** What is needed **
Which lines below include "list"? Copy them all.

Source data:
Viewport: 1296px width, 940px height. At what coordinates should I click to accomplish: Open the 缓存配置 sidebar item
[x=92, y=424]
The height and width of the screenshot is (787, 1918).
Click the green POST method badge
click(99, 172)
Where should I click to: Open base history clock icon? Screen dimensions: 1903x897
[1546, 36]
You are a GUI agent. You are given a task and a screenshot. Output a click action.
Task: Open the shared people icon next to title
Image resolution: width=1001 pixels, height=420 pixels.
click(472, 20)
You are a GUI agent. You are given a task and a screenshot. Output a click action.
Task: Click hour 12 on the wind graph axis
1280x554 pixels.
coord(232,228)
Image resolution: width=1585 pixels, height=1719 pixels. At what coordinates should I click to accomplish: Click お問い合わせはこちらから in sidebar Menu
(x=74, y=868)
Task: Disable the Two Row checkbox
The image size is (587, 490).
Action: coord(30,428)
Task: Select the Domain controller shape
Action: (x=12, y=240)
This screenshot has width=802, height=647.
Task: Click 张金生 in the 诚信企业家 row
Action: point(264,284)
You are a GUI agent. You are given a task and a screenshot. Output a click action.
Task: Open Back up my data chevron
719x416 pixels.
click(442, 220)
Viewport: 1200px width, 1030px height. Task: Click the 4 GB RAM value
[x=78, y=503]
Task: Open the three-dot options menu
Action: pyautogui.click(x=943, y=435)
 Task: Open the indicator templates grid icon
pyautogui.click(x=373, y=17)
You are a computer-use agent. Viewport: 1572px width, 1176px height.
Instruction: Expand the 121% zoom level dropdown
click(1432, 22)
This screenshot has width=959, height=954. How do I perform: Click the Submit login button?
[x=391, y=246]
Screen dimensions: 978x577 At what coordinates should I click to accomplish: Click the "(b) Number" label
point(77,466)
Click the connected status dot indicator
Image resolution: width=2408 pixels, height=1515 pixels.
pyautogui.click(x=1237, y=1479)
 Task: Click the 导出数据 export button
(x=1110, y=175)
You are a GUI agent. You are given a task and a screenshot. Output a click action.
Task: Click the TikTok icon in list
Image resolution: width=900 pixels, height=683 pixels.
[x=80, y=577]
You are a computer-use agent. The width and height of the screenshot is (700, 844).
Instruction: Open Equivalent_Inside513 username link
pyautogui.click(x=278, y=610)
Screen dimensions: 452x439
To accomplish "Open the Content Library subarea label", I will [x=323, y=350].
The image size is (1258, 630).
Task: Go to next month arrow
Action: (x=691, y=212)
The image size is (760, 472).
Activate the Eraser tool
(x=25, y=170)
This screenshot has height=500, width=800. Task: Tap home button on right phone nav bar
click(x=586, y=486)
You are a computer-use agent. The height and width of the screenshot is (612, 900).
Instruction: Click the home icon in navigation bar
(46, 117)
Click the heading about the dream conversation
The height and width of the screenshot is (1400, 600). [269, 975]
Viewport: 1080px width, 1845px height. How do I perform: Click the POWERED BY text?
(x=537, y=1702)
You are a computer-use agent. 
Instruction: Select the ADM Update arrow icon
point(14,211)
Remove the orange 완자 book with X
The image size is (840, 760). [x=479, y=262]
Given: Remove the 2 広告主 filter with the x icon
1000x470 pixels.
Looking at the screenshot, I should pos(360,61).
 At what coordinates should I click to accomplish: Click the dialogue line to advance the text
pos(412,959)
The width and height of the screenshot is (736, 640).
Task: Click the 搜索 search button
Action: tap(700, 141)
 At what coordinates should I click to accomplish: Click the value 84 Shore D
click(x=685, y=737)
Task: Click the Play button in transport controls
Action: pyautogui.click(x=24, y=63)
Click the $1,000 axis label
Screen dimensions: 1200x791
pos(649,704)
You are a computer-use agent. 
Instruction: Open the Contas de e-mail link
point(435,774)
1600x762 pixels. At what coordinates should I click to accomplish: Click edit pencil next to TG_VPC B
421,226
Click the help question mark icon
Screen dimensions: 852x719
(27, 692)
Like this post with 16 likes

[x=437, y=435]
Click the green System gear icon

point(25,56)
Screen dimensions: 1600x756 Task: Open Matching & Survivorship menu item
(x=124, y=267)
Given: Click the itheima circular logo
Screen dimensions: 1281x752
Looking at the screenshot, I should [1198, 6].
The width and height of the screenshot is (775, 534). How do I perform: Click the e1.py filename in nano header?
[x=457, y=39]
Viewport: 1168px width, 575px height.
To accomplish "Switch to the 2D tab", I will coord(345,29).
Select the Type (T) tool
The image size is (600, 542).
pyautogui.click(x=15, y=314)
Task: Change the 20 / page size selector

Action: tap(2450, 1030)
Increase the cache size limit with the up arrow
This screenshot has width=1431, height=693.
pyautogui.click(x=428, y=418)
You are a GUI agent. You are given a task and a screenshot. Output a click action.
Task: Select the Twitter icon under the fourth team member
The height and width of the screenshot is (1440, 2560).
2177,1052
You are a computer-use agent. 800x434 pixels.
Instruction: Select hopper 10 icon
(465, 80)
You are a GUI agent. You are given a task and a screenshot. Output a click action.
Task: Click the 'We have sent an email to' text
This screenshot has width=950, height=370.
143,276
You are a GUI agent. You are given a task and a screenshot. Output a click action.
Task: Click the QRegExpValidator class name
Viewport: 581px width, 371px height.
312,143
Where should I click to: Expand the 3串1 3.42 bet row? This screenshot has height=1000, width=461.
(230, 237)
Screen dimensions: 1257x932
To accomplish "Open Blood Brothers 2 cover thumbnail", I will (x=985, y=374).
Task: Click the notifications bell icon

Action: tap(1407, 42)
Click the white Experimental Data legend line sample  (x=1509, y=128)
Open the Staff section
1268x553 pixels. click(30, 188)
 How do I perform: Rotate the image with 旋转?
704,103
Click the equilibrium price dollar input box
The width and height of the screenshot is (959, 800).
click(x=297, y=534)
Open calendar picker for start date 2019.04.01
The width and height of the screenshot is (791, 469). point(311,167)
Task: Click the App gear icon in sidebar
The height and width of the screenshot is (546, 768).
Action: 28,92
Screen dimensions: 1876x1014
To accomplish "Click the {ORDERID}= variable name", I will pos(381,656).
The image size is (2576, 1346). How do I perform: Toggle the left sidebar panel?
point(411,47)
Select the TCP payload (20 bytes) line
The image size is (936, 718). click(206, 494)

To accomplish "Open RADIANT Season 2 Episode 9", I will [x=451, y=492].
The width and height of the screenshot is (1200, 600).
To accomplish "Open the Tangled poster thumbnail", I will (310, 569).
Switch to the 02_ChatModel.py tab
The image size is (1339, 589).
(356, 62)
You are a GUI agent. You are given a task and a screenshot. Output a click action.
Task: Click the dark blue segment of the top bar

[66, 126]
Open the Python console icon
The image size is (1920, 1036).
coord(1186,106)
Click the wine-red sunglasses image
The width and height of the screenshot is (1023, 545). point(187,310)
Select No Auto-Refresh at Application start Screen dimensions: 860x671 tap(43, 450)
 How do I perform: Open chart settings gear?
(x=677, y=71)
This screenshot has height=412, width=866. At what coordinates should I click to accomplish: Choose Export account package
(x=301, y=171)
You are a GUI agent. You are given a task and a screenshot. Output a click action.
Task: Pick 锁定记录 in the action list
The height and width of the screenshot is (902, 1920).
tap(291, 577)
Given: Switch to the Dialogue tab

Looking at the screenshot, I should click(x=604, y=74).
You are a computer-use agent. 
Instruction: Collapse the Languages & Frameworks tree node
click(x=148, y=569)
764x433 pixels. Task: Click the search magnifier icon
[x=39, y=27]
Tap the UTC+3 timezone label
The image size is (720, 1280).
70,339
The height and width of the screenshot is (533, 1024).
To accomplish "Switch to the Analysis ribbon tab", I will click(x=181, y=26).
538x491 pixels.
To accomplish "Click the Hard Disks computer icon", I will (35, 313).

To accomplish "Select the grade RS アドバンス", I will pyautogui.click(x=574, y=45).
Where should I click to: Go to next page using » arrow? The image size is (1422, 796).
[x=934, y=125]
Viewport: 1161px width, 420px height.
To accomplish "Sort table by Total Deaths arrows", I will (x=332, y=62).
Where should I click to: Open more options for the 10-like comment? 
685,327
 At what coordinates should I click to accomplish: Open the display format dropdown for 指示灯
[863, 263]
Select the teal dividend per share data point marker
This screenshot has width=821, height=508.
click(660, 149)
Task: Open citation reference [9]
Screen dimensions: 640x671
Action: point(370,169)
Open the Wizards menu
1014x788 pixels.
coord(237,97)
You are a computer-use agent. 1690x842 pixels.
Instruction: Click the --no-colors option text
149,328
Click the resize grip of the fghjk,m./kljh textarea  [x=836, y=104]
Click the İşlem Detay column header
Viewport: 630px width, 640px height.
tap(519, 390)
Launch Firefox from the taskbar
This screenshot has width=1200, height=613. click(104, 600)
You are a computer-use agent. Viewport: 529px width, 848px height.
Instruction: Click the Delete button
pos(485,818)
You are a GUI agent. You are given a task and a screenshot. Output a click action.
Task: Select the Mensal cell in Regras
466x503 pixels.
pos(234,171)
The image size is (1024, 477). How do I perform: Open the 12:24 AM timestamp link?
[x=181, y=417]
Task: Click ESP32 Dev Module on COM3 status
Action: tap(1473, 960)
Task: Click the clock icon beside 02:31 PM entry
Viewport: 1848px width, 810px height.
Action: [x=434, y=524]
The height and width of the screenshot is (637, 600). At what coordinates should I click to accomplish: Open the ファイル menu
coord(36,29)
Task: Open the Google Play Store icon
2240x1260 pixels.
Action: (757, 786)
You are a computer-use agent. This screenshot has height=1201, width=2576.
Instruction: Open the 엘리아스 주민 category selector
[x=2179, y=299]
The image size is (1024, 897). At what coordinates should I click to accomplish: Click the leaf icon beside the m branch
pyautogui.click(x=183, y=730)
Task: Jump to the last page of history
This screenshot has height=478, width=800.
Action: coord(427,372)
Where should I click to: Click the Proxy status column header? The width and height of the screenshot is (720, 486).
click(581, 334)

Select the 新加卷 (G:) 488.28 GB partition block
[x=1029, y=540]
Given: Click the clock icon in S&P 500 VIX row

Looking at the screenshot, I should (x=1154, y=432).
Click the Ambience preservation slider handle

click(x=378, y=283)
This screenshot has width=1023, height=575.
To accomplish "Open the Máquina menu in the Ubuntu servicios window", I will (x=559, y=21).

** Answer for the task **
Task: Click the TikTok icon in list
Task: Pick 锁定记录 in the action list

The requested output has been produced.